Ну да, имя этого персонажа тоже был для Светочки пустым звуком. Былые сказочные герои давно повымирали, как мамонты. Детворе осталось восторгаться кретинскими шуточками Бивеса и Батхеда, методично гонять по экранам 16-битных героев да мечтать, что однажды они все поголовно станут маленькими принцами или принцессами шоу-бизнеса. Все это машинально пронеслось в моей голове, но ответ я так и не успел придумать, потому что в глаза мне вдруг бросилась одна деталь, которую я до этого не заметил.
Толстая прозрачная леска слегка зеленоватого оттенка, способная выдержать на весу стокилограммового сома. Она была завязана в петлю, только узел соорудили не скользящий, а затянули его намертво. Петля охватывала тоненькую шею Светочки. Свободный конец свисал за ее спиной до самого пола.

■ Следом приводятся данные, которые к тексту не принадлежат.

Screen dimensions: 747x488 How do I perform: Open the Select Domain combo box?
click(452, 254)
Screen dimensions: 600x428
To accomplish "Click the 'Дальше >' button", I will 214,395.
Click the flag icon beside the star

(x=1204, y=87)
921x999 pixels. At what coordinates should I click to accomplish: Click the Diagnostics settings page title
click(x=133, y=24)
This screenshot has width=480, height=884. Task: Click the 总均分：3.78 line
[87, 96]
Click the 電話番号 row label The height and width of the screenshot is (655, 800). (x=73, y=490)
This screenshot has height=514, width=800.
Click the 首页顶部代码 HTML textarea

– Дай нож, – велел я Вере и только потом обратился к дочери: – Откуда у тебя это украшение?
– Тот бородатый дядя сначала дал мне записку, а потом надел на меня эту гадость. – Светочка с трудом втиснула палец между леской и горлом, подергала и призналась: – Никак не развязывается. Я старалась-старалась…

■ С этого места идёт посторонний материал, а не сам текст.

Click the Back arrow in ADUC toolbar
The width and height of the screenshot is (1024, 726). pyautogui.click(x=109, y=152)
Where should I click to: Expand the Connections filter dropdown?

– Убери руку, – попросил я. Лишь когда лезвие ножа осторожно перерезало леску, я задышал полной грудью, словно до этого удавка находилась на моей собственной шее. Впрочем, когда я заговорил снова, голос мой звучал немного искаженно: – Этот бородатый дядя, этот… – С трудом проглотив эпитеты, которые так и просились на мой язык, я закончил: – Он что-нибудь передал мне на словах?

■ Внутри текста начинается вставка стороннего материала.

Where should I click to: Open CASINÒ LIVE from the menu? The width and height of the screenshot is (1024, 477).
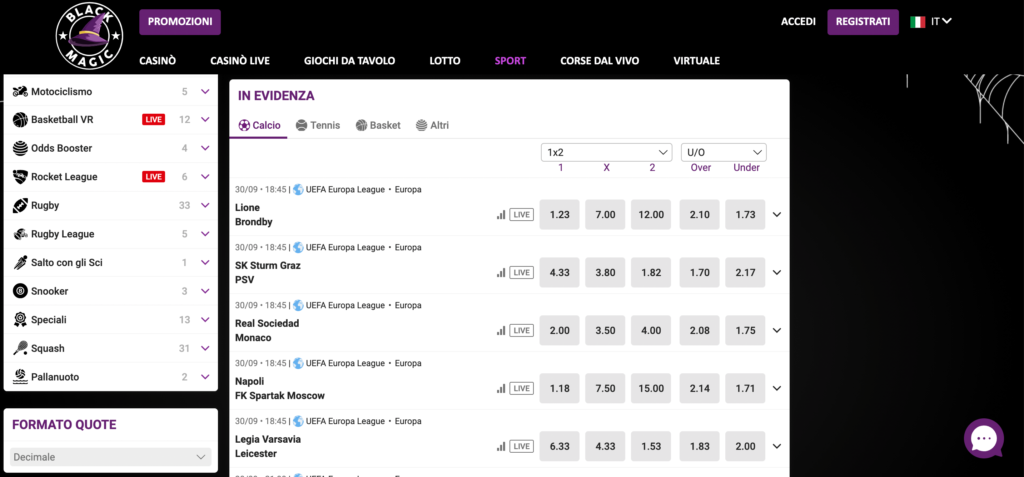click(240, 61)
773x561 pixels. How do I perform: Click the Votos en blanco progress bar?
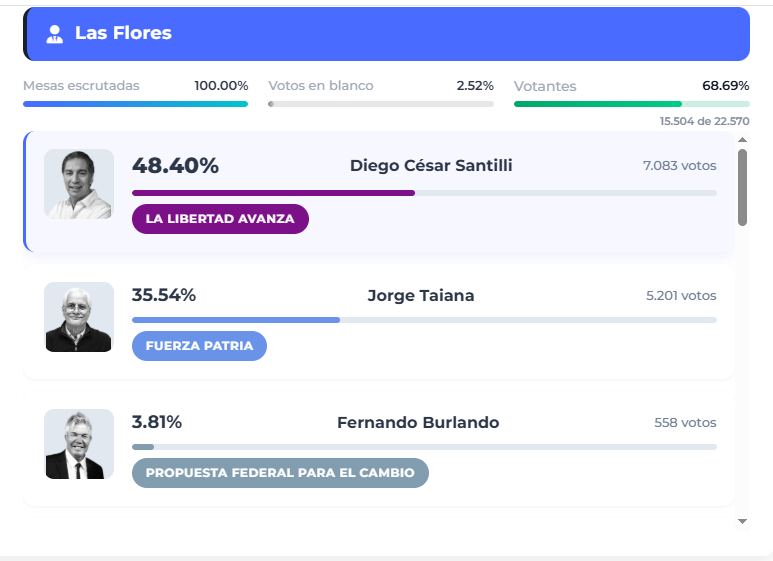pyautogui.click(x=381, y=104)
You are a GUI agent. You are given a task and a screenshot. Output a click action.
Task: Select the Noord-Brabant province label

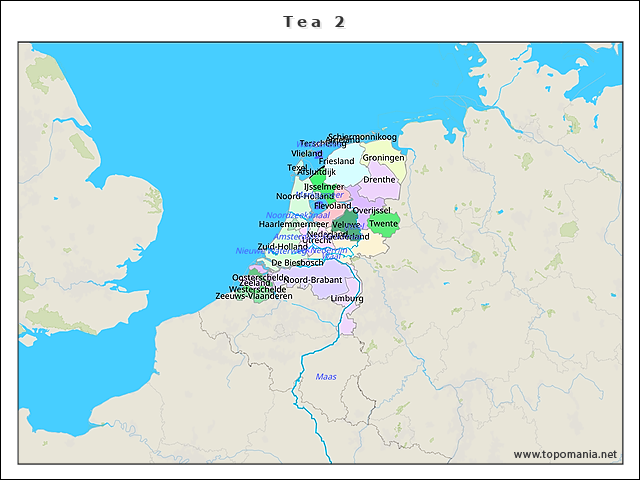pos(313,280)
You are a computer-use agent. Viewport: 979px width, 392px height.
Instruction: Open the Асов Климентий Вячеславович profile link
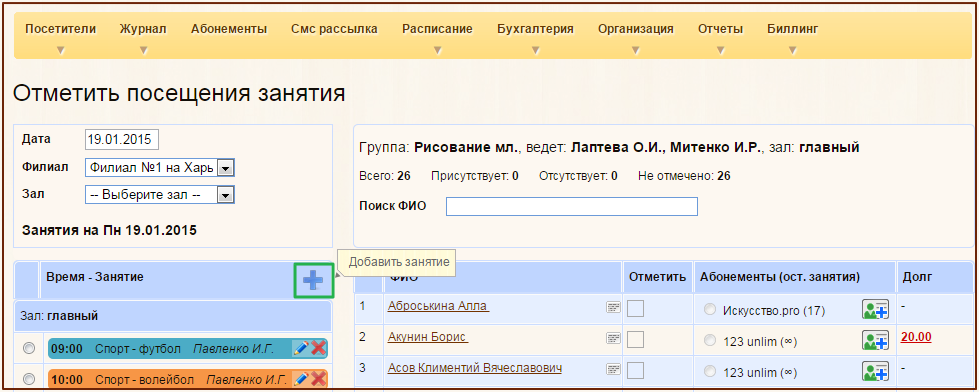point(475,368)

– Да! – оживилась Светочка. – Вспомнила! Если ты заупрямишься, меня подвесят на точно такой же леске. И предупредил, что петля отрежет мою славную головку. Разве такое может быть, папа?
Меня словно железным ломом в сердце саданули. Пока я безмолвно хватал ртом загустевший воздух, на помощь пришла Вера.
– Больше слушай всяких больных идиотов! – презрительно воскликнула она, увлекая Светочку к столу. – И не надейся, что из-за подобной ерунды я позволю тебе отлынивать от работы. Сейчас я займусь начинкой, а ты – тестом.
Вера всегда была твердо убеждена в том, что сюсюканье и всякие телячьи нежности только ослабляют людей, мешают им собраться в моменты опасности. Вот и ко мне она обратилась тоном, в котором трудно было заподозрить сочувствие:
– Ты поедешь?
Светочка гремела умывальником на веранде, разыгрывать перед ней невозмутимость и спокойствие пока что не было никакой необходимости, поэтому я мрачно процедил:
– Куда я денусь?
– Может быть, мы все-таки успеем скрыться?
Я посмотрел на валяющуюся у моих ног леску и медленно покачал головой:
– От таких приглашений не отказываются, Вера.
– Я бы поехала с тобой, – сказала она, – но ведь ты скажешь, что мне придется позаботиться о Светочке, да?